Task statement:
Extract the entries word for word, from the line with "Given: Open the Fakturering invoice icon" up to and including the line with "click(x=436, y=136)".

Extracted data:

-- Begin --

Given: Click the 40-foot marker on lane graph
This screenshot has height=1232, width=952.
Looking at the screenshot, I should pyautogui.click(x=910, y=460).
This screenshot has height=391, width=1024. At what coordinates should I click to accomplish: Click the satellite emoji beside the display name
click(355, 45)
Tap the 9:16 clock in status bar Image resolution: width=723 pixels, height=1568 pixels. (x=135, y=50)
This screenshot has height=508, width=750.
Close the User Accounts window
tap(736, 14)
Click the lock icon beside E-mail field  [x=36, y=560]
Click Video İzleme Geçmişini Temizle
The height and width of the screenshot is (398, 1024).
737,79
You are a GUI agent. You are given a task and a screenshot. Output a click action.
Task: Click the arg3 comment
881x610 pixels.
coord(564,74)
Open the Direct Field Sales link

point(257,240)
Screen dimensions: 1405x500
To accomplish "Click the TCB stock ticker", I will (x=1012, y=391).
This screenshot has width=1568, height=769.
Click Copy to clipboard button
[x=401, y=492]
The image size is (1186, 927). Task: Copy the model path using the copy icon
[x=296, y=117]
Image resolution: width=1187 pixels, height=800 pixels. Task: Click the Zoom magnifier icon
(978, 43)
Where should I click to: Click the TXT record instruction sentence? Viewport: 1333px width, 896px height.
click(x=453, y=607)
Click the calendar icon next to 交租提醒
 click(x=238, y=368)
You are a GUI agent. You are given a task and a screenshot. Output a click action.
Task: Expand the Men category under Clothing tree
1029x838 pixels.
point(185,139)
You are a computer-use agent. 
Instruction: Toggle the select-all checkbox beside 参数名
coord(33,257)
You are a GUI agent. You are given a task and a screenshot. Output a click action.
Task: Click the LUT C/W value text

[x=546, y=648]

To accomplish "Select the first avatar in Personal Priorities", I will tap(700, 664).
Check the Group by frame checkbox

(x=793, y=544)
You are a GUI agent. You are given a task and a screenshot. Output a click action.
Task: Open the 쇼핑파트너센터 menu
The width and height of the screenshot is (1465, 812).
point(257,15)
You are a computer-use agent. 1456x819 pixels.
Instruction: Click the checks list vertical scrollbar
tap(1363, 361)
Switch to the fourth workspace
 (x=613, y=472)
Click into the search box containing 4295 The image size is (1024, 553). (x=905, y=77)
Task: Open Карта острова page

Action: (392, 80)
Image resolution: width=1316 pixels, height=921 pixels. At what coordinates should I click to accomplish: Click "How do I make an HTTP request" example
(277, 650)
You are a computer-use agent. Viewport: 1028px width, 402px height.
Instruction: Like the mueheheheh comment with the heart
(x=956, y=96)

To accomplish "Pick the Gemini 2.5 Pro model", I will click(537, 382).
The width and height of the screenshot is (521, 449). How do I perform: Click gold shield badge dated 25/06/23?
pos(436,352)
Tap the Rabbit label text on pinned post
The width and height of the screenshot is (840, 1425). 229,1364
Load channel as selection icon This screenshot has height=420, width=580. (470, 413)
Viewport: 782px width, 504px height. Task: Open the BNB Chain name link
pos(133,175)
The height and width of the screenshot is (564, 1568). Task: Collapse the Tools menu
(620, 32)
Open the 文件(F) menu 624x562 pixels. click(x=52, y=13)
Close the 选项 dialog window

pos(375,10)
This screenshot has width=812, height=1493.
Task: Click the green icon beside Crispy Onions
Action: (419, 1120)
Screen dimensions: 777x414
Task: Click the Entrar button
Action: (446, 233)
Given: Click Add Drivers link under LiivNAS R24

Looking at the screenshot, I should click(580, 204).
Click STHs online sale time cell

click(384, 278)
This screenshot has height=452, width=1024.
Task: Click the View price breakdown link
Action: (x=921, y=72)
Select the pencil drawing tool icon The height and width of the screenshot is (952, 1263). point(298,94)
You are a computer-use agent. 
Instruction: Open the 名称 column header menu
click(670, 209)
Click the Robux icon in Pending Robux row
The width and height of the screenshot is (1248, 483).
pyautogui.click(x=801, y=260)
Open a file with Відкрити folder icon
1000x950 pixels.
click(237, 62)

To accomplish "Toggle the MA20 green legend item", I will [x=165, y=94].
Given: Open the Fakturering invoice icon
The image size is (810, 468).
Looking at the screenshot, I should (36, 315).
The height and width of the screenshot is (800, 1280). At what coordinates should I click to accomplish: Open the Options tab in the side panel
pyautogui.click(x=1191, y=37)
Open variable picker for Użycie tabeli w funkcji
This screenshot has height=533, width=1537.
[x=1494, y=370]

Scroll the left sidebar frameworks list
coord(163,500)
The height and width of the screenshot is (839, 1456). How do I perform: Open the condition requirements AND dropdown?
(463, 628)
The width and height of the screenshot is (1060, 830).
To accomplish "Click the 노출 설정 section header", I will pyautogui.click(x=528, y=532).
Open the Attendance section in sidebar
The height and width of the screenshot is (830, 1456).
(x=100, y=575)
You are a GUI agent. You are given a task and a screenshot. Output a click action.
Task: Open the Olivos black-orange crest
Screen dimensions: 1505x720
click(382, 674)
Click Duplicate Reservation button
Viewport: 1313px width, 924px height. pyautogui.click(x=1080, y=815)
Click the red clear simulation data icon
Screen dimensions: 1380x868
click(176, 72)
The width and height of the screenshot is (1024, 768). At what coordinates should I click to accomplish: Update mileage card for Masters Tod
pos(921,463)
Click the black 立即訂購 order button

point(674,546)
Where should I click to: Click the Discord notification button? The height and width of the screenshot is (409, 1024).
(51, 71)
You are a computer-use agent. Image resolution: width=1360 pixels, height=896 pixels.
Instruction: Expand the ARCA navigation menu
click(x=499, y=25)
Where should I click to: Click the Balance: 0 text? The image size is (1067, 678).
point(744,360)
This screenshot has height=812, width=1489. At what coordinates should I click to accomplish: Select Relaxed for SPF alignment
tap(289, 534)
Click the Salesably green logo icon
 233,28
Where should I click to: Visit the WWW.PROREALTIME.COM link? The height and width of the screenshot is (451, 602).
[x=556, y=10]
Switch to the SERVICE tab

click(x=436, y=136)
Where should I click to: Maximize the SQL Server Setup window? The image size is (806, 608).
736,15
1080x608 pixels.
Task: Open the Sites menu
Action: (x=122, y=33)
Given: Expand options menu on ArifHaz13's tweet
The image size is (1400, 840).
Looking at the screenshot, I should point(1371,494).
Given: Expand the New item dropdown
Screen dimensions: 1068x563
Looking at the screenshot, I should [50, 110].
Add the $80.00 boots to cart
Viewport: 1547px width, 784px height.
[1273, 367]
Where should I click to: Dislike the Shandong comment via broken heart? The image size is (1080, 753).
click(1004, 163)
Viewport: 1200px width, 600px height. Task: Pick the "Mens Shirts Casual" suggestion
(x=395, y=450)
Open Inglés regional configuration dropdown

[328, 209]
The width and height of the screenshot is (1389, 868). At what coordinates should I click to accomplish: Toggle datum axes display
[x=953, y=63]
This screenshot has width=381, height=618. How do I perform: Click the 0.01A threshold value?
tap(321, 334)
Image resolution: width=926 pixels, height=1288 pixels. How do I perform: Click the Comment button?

-- End --

The completed task:
Given: Open the Fakturering invoice icon
The image size is (810, 468).
Looking at the screenshot, I should (36, 315).
The height and width of the screenshot is (800, 1280). At what coordinates should I click to accomplish: Open the Options tab in the side panel
pyautogui.click(x=1191, y=37)
Open variable picker for Użycie tabeli w funkcji
This screenshot has height=533, width=1537.
[x=1494, y=370]

Scroll the left sidebar frameworks list
coord(163,500)
The height and width of the screenshot is (839, 1456). How do I perform: Open the condition requirements AND dropdown?
(463, 628)
The width and height of the screenshot is (1060, 830).
To accomplish "Click the 노출 설정 section header", I will pyautogui.click(x=528, y=532).
Open the Attendance section in sidebar
The height and width of the screenshot is (830, 1456).
(x=100, y=575)
You are a GUI agent. You are given a task and a screenshot. Output a click action.
Task: Open the Olivos black-orange crest
Screen dimensions: 1505x720
click(382, 674)
Click Duplicate Reservation button
Viewport: 1313px width, 924px height. pyautogui.click(x=1080, y=815)
Click the red clear simulation data icon
Screen dimensions: 1380x868
click(176, 72)
The width and height of the screenshot is (1024, 768). At what coordinates should I click to accomplish: Update mileage card for Masters Tod
pos(921,463)
Click the black 立即訂購 order button

point(674,546)
Where should I click to: Click the Discord notification button? The height and width of the screenshot is (409, 1024).
(51, 71)
You are a computer-use agent. Image resolution: width=1360 pixels, height=896 pixels.
Instruction: Expand the ARCA navigation menu
click(x=499, y=25)
Where should I click to: Click the Balance: 0 text? The image size is (1067, 678).
point(744,360)
This screenshot has height=812, width=1489. At what coordinates should I click to accomplish: Select Relaxed for SPF alignment
tap(289, 534)
Click the Salesably green logo icon
 233,28
Where should I click to: Visit the WWW.PROREALTIME.COM link? The height and width of the screenshot is (451, 602).
[x=556, y=10]
Switch to the SERVICE tab

click(x=436, y=136)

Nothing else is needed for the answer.